It can be difficult to evaluate a pitcher based on batted balls. It’s hard to examine or believe in a “pitch to contact” approach. Tonight, Andrew Suárez had a pitch to contact approach, but boy, did it look convincing. He may not have struck out a ton of batters, but the Diamondbacks couldn’t square the ball up against Suárez. Before the sixth inning, the only batters to get the ball out the infield against him were Paul Goldschmidt and Nick Ahmed.
His final line might not be that impressive—six innings, one run on seven hits with five strikeouts and two walks—but it doesn’t give credit to how well Suárez pitched tonight. Five of those hits were infield hits that perfectly split the defense. One of those hits was a swinging bunt down the third base line that refuse to roll foul. The Giants have had approximately 302 of those hit against them this year and tonight was no different.
Suárez thrived down in the zone where Arizona could do nothing else but swing over the top of it. He ran into trouble a couple times but only because the opposition hit the ball so poorly the infield couldn’t make plays. Suárez, however, was unflappable. You couldn’t flap him if you tried, but I don’t know why you would. Don’t you know you can’t flap this man?
When Suárez was confronted with his own limitations or the chaotic nature of batted ball luck, his confidence didn’t waver. During a sequence to Nick Ahmed, Suárez tried throwing him a curveball. Suárez flew open on his delivery and missed well outside. His failure didn’t deter him, though, and he backed the pitch up with another perfectly placed curveball. A lesser pitcher might lose faith in their ability to throw a pitch after missing so badly with it, but Suárez didn’t let his failure deter him.
Then in the sixth, after he had given up his only run via a double and balls-in-play shenanigans, he struck out the final two batters he would face on the night. The second strikeout came on a fastball at the letters which appeared to surprise Christian Walker since Suárez had spent so much of the evening at the knees.
With Jeff Samardzija and Johnny Cueto coming back soon, Suárez is pitching like he doesn’t want to leave this rotation. That’s fine by me. I like watching him pitch.
I also like watching Will Smith pitch. Though I’ll be honest, I threw up a little bit when Jeff Mathis hit his fly ball to right field. I’ve watched too many routine fly balls carry out in Arizona and too many terrible, terrible hitters completely dismantle the Giants to not have visions of doom when someone like Mathis sends a ball to medium-deep right.

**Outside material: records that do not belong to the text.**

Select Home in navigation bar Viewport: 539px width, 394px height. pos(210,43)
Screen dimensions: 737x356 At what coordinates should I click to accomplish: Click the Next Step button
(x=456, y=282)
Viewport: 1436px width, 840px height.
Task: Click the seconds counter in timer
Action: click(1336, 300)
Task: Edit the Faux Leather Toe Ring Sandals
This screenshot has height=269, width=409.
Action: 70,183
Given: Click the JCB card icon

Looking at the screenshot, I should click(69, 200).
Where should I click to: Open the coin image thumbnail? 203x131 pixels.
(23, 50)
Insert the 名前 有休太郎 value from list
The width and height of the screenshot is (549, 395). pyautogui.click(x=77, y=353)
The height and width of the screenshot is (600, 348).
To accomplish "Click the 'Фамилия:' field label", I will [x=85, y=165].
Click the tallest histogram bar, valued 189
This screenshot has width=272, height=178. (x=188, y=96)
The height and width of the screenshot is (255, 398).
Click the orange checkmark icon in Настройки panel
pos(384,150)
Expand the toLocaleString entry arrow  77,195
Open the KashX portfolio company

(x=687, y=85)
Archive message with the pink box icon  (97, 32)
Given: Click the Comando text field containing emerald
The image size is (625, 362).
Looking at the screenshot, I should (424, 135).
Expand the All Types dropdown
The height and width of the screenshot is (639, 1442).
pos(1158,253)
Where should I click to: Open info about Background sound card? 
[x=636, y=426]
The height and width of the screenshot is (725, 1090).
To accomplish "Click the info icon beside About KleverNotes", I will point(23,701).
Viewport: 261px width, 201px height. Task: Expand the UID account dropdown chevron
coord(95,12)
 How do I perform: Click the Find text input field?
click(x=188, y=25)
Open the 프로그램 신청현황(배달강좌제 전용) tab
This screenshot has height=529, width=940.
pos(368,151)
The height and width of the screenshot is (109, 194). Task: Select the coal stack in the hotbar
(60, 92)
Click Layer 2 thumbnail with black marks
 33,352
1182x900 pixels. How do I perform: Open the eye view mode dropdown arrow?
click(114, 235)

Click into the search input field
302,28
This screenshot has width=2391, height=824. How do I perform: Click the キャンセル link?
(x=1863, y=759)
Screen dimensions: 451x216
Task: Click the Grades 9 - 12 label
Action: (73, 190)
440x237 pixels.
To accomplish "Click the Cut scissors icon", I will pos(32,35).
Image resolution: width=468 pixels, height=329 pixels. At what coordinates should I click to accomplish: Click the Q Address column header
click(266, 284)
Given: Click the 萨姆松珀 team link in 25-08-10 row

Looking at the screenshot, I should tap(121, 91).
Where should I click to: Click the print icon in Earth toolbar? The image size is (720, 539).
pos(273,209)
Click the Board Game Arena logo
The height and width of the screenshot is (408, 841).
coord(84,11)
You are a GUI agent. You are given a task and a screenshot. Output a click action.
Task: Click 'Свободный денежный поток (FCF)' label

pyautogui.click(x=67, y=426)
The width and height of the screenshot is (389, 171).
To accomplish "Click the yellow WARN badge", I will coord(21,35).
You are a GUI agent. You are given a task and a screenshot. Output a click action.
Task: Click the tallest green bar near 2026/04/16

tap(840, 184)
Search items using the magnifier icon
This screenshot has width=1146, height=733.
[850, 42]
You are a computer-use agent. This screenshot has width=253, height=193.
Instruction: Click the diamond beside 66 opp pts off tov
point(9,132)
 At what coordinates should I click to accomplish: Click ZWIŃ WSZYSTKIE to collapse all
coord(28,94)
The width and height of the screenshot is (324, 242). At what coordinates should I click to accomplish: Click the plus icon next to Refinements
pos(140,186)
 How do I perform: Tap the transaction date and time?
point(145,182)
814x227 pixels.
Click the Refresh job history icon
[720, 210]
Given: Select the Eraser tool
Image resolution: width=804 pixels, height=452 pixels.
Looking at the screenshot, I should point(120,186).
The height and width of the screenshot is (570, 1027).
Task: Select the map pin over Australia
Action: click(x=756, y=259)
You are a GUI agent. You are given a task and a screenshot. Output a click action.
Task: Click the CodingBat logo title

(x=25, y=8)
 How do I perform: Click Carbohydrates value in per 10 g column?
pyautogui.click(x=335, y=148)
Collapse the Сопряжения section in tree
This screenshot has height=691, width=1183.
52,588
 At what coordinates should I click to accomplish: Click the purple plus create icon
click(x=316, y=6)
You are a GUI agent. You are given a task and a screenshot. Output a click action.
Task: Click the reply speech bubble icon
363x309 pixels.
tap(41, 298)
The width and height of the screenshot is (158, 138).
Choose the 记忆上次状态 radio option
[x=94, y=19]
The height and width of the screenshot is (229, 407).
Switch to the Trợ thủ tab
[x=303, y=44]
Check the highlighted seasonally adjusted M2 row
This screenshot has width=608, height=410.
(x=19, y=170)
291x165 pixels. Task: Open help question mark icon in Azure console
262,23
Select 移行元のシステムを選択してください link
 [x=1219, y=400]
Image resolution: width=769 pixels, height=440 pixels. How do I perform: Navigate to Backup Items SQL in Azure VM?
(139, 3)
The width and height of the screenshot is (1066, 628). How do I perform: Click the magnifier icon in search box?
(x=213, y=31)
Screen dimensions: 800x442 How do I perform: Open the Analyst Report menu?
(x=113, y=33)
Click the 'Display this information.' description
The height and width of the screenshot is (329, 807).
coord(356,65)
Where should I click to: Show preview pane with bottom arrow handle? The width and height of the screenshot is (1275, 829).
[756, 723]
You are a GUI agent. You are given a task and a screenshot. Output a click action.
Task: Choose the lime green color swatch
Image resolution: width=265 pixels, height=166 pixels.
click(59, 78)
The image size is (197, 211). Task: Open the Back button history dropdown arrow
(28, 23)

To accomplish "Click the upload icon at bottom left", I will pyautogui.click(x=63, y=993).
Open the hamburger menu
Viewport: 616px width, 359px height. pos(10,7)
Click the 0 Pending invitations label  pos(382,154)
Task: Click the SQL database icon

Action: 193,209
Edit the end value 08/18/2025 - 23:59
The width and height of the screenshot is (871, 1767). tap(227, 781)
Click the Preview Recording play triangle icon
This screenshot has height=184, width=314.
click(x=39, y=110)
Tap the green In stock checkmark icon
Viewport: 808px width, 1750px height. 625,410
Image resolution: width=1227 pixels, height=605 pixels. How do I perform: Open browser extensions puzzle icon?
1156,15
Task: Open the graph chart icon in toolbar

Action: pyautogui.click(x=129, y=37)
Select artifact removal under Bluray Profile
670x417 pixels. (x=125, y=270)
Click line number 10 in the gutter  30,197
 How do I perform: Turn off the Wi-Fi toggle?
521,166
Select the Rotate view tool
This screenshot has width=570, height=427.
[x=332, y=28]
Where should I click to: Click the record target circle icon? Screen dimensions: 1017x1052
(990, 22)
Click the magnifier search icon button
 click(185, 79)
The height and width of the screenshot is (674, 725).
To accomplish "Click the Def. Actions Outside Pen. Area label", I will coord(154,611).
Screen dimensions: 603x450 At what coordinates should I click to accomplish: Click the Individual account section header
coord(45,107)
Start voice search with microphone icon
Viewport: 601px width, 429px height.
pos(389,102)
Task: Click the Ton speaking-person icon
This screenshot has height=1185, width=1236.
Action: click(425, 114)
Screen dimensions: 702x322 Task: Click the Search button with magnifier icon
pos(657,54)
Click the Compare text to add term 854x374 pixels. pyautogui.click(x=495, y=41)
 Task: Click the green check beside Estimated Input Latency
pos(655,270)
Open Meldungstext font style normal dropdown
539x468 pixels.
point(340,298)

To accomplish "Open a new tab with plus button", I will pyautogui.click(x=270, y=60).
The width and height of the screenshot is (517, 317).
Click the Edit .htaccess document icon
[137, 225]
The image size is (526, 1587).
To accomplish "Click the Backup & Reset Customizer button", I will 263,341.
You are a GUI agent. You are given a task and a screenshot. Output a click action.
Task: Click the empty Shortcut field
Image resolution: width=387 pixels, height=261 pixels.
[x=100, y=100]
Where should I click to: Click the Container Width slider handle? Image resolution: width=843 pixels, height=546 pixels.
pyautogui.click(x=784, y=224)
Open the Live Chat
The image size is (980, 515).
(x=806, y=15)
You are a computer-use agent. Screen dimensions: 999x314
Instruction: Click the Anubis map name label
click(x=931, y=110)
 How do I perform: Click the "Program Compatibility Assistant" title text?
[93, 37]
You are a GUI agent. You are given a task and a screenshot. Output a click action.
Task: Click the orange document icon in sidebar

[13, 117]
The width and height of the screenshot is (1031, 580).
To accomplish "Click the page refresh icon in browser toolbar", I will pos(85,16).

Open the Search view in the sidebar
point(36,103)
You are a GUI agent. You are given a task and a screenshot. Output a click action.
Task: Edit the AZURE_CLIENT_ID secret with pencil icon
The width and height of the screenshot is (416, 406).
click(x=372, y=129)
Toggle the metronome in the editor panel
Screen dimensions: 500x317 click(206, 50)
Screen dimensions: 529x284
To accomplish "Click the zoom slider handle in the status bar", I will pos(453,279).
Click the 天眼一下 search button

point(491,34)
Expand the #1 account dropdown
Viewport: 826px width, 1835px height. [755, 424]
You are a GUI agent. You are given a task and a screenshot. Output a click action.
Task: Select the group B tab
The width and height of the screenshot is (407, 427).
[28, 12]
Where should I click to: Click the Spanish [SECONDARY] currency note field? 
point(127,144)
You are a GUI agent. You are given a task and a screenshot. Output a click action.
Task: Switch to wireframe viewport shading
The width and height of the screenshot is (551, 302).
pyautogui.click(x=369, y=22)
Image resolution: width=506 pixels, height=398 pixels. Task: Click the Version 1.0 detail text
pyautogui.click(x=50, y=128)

That being said, Smith sure looked good. He got Lamb to take a fastball at the belt and swing at a slider below the zone. He closed out the game by striking out John Ryan Murphy looking on another fastball. For whatever reason, the Diamondbacks weren’t picking up the fastball out of Smith’s hand tonight.
As well as the Giants pitched, it was nearly another tough-luck loss because the Giants had as much trouble hitting Patrick Corbin as the Diamondbacks had hitting Suárez. Through the first time through the order, the Giants flailed wildly at his slider as they have all season. They were fortunate that their only two hits the first time through were bunched together. Buster Posey smoked a double to the right-center gap and Austin Slater lined another double down the right field line to drive him home.
The Giants’ at-bats against Corbin got progressively better as the game wore on. They swung at fewer sliders below the zone and took more balanced swings in general. They needed more than six innings to solve Corbin though. Perhaps if each batter could have taken four or five at-bats against him, they could have scraped together more than one run against him.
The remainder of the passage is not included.